Passage shown -

######

# Which paint to use? Painting wood trim white



## Darylh

Anytime I go from stained wood to painted wood I always prime with a good oil based primer and top coat with two coats not one. I use Ben Moore paints for almost everthing with no call backs. Just tell them what your doing and ask for high end paint.


----------



## Proulx06

Thanks Daryl. I've never used an oil-based primer. What brand/type do you suggest? And does Ben Moore make an oil-based paint? I guess I've never used anything but latex. Do you have to use oil-based paint over an oil-based primer?

Also, I should have asked this before, but is there any specific brand or type of brush I should use for this?


----------



## Hamilton

Proulx06 said:


> Also, I should have asked this before, but is there any specific brand or type of brush I should use for this?


80% of our brushes are Purdy's. I like white China bristle for oil and polyester/nylon for latex.


----------



## Big Bob

Good advice from above/ Beni Moore is the pros choice. Go to a local dealer.

They will advise pro's and cons oil vs latex per your application.

also two top coats is right. You will waste a lot of time trying to get the first and only coat right.

They might even tint your primer.

######

Record extracts -
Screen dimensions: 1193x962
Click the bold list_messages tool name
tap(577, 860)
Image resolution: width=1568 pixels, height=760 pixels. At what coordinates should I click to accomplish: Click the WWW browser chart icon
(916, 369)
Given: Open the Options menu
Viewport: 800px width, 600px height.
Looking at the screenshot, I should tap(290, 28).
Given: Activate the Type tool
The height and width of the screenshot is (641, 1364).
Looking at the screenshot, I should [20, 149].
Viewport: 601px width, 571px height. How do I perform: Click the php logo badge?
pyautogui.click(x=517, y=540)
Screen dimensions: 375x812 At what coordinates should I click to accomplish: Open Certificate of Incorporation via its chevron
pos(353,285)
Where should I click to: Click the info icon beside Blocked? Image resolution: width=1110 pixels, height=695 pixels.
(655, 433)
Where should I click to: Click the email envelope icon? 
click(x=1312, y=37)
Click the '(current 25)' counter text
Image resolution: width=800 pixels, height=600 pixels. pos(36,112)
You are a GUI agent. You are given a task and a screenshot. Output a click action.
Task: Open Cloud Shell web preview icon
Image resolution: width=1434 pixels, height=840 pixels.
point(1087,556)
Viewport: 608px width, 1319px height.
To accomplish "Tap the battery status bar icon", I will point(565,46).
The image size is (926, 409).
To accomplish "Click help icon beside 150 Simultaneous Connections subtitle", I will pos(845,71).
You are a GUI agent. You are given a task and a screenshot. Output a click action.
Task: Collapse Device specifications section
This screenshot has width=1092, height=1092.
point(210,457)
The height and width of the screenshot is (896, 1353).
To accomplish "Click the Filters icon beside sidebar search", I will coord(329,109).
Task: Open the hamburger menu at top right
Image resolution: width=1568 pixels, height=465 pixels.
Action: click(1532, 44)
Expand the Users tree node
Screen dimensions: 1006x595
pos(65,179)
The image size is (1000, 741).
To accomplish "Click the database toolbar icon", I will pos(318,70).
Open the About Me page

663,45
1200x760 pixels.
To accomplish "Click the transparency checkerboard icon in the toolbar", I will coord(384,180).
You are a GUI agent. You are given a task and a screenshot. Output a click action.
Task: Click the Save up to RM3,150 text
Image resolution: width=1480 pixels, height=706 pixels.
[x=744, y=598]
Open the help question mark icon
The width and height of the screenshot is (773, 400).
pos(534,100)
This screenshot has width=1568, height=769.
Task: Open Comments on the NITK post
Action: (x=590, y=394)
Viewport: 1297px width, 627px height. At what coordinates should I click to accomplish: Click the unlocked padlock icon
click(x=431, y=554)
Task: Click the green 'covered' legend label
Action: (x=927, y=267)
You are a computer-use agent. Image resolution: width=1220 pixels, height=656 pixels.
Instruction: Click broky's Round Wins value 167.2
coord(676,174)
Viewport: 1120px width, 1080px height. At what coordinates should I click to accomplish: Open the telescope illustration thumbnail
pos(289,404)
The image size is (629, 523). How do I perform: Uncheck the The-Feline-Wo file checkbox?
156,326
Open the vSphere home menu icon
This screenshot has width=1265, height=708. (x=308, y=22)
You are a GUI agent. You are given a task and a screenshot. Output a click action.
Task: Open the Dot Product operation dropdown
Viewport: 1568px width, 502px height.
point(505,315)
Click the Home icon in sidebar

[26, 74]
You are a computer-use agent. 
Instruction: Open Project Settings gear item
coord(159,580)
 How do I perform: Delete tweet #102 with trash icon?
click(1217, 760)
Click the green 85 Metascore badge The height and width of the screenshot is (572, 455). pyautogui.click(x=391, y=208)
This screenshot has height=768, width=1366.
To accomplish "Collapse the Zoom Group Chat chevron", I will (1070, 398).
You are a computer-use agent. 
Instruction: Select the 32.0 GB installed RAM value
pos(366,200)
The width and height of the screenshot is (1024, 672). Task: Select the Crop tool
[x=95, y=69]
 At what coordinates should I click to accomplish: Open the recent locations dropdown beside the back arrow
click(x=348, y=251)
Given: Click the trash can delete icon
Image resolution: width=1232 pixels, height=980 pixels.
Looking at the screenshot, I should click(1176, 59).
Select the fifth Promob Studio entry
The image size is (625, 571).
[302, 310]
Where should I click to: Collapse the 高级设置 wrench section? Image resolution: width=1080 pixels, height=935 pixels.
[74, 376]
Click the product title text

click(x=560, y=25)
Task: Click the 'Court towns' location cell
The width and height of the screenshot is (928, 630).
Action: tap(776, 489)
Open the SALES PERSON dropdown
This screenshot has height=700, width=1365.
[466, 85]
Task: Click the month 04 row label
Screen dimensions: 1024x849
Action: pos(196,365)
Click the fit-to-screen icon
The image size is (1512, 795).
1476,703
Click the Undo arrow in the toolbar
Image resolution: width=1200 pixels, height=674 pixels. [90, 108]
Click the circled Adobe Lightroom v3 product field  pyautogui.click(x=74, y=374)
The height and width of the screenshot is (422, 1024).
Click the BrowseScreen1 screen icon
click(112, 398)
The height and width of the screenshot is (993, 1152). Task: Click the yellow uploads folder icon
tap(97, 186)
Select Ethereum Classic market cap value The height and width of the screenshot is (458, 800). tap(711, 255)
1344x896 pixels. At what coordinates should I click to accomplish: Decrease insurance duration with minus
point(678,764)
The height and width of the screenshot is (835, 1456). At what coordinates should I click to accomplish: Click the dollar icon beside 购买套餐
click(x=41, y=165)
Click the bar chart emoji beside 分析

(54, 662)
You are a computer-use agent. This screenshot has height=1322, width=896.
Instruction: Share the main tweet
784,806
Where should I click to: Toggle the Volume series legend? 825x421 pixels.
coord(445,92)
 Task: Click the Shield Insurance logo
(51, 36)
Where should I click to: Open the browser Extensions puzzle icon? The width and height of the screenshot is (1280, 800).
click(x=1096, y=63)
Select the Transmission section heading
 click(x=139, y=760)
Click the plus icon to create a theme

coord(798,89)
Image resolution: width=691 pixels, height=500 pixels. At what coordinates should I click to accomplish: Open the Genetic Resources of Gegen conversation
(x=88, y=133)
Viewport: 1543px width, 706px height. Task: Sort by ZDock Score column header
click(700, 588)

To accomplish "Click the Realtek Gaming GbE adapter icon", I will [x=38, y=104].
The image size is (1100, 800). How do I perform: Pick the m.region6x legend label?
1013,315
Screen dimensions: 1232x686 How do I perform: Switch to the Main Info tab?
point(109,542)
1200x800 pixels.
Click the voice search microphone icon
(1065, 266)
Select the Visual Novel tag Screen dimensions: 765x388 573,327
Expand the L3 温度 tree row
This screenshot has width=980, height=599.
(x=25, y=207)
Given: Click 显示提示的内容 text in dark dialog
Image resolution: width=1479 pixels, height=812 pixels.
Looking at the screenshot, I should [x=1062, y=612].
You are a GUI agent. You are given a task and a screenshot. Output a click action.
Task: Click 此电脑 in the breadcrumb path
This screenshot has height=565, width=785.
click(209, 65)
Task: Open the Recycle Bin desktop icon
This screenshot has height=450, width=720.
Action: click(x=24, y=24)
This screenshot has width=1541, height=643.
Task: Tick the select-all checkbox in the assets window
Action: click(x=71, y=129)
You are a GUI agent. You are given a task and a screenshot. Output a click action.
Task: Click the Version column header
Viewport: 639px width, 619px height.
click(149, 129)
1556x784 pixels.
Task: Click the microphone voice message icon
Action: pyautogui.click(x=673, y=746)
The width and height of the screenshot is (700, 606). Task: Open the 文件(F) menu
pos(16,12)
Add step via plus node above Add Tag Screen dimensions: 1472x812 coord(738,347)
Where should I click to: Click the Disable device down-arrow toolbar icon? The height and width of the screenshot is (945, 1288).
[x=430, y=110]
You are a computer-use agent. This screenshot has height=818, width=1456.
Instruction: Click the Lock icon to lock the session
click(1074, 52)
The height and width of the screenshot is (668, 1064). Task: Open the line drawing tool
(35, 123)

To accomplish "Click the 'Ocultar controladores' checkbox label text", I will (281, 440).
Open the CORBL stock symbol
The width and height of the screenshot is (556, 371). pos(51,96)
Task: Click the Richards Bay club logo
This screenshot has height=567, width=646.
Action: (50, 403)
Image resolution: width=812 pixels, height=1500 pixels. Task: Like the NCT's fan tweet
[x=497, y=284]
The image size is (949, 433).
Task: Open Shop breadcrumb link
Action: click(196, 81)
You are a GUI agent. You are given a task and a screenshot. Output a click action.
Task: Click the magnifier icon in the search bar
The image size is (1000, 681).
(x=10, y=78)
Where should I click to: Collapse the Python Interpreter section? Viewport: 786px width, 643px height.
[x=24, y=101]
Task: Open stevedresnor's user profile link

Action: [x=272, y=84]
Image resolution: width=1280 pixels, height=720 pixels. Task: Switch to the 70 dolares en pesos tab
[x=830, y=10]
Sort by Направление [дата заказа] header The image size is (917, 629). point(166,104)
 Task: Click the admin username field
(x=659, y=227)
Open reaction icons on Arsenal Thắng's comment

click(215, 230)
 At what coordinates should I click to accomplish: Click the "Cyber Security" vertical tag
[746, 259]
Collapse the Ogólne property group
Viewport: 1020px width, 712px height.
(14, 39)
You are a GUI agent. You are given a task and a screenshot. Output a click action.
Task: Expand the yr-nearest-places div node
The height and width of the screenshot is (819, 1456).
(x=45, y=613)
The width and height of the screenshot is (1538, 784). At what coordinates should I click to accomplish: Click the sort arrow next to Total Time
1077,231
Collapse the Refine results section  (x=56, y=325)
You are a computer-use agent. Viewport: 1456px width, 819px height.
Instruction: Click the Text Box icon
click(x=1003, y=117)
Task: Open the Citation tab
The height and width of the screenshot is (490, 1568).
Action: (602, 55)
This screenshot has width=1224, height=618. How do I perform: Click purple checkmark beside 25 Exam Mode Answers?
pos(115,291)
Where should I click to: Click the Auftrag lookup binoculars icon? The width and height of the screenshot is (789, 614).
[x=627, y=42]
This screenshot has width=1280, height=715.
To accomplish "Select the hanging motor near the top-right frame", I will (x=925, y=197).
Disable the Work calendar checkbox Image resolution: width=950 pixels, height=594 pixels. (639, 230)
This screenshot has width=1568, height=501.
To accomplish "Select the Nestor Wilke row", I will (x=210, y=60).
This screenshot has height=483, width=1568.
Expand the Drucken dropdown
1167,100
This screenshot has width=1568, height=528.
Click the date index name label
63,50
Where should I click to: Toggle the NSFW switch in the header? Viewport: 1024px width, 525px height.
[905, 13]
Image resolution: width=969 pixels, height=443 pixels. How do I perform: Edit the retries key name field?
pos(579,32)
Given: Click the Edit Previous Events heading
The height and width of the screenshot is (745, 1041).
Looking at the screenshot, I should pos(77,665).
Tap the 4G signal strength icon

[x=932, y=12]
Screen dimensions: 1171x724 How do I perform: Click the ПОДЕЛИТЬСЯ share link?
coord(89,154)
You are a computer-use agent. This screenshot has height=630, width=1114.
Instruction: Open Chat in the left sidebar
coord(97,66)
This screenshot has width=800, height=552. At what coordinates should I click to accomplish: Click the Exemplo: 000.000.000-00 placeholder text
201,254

######

Stated task 1 -
In the forum thread on painting wood trim white, what type of brush bristle does Hamilton prefer for oil?
Stated task 2 -
From the forum thread on painting wood trim white, reproduce the portion starting at "# Which paint" and ending at "high end paint.".
Stated task 3 -
Carry the forum thread on painting wood trim white forward from the point where it stops.

Final result 1 -
White China bristle.

Final result 2 -
# Which paint to use? Painting wood trim white



## Darylh

Anytime I go from stained wood to painted wood I always prime with a good oil based primer and top coat with two coats not one. I use Ben Moore paints for almost everthing with no call backs. Just tell them what your doing and ask for high end paint.

Final result 3 -
----------



## Workaholic

I primarily use purdy's as well. Oil primer is also what i would use, i have always been partial to original kilz myself. You can use an oil primer and still use waterborne finish. Usually 1 coat of primer and 2 coats of the finish is the way to go. As far as brush size and style goes it will depend how much trim, what kind of trim, and how many doors, crown, ect.. For a diyer i would suggest a Purdy 3" XL glide, or a 2-1/2" XL Glide
Many on here will suggest using BM paint, myself i prefer ICI dulux, or ICI durus interior/ exterior.


----------



## slickshift

Proulx06 said:


> I'm looking for simply THE BEST interior trim/door paint.


The best at what?...lol
Seriously...



Proulx06 said:


> What is the best trim paint I can buy? I have more money than time (not trying to be pompous, as I don't have all that much of either), but I mean to say that I want to do two coats MAX (one prime, one paint), and not waste my time with coat after coat of inferior paint. I'm not sure if latex or oil is better, either. Any opinions? Any tips or tricks I should know about?


OK, well that's something
The best paint that money can buy doesn't fit the rest of your needs
Lol
It uses two coats primer and three top-coats!

...Everything is a trade-off, compromise, etc...

I can tell you regardless of some claims by product marketing departments, you will not find a 'one-coat wonder' that covers, protects, and looks good with one top coat
It does not exist
Trust me, if it did, we painters would be all over that

So even the best paint money can buy, will not guaranty coverage, sheen, and protection with one coat...plan on two topcoats

So, that being said...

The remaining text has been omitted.